Ha coordinato il dipartimento di fotografia dell’Istituto Europeo di Design ed è docente di Educazione al linguaggio fotografico presso la Raffles School, Università di design di Milano.
Il suo portfolio comprende lavori autoriali e commerciali per FIAT, Iveco, Lavazza, Chicco, Oréal e la pubblicazione di quattro libri fotografici: “Ecce Femina” (2000), “99 per Amnesty” (2003),
“La Soglia. Vita, carcere e teatro” (premio reportage Orvieto Prof. Photography Awards 2005),
“Go 4 it/Universiadi 2007”.
Ha curato l’immagine per vari personaggi dello spettacolo, Arturo Brachetti, Luciana Littizzetto, Fernanda Lessa, Antonella Elia, Neja, Eiffel65, Marco Berry, Levante …

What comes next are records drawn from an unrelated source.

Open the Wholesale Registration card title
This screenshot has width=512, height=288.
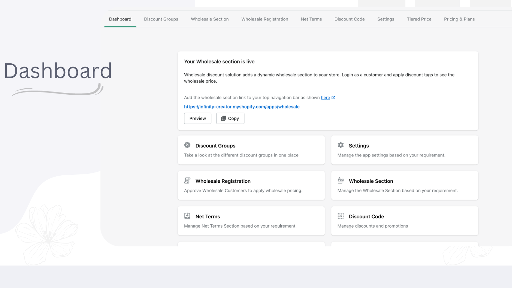coord(223,181)
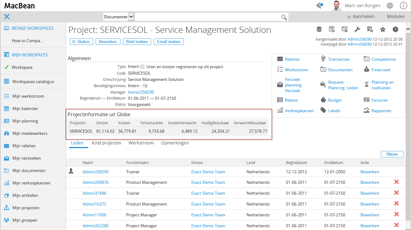Open the Modules menu

click(x=395, y=17)
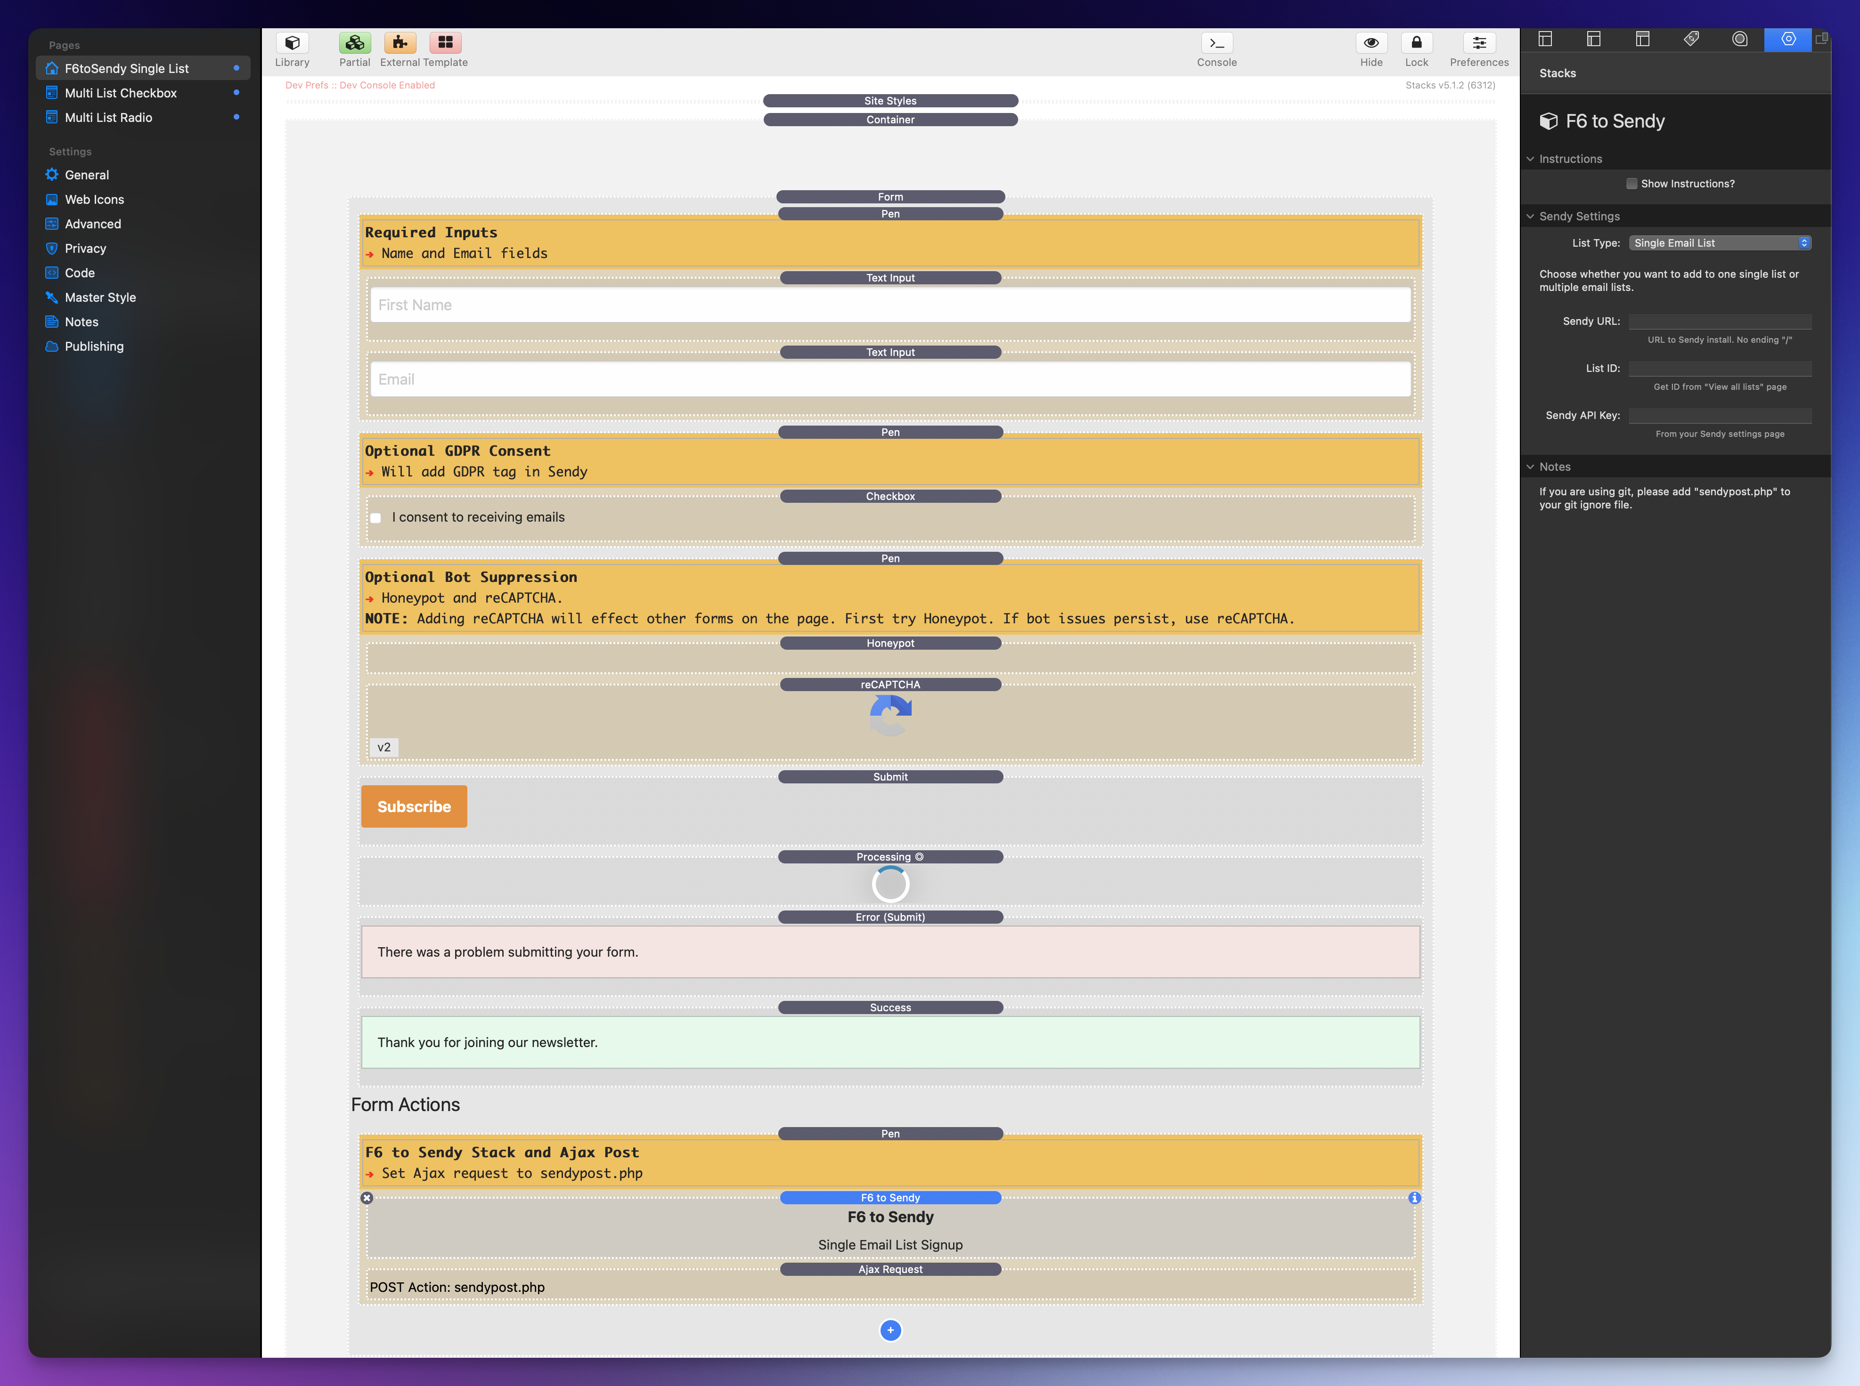1860x1386 pixels.
Task: Select Master Style in settings
Action: click(100, 297)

Negli ultimi anni ha spostato la sua creatività anche alle riprese video, sia come regista che come direttore della fotografia, uno dei suoi lavori più premiati è il videoclip “Alfonso” della cantautrice Levante (oltre otto milioni di visualizzazioni).
Ha diretto il dipartimento di fotografia dello IED di Torino ed è docente di “Educazione al linguaggio fotografico” presso la RM Moda e design di Milano.
Paolo Ranzani è referente artistico 4k in merito al progetto “TORINO MOSAICO” del collettivo “DeadPhotoWorking”, progetto scelto per inaugurare “Luci d’Artista” a Torino.
E’ stato nominato da Giovanni Gastel presidente AFIP Torino.
Nel 2019 il lavoro fotografico sul teatro in carcere è stato ospite di Matera Capitale della Cultura.
Pubblicati e mostre:
“Ecce Femina” (2000),
“99 per Amnesty” (2003),
“La Soglia. Vita, carcere e teatro” (premio reportage Orvieto Prof. Photography Awards 2005),
“Go 4 you/Universiadi 2007” ,
Premio 2005 per il ciack award fotografo di scena
Premio 2007 fotografia creativa TAU VISUAL
Premio 2009 come miglior fotografo creativo editoriale
Ideatore e organizzatore del concorso fotografico internazionale OPEN PICS per il Salone del Libro di Torino – 2004
Dal 2017 scrive “Ap/Punti di vista” una rubrica bimestrale di fotografia sul magazine Torinerò.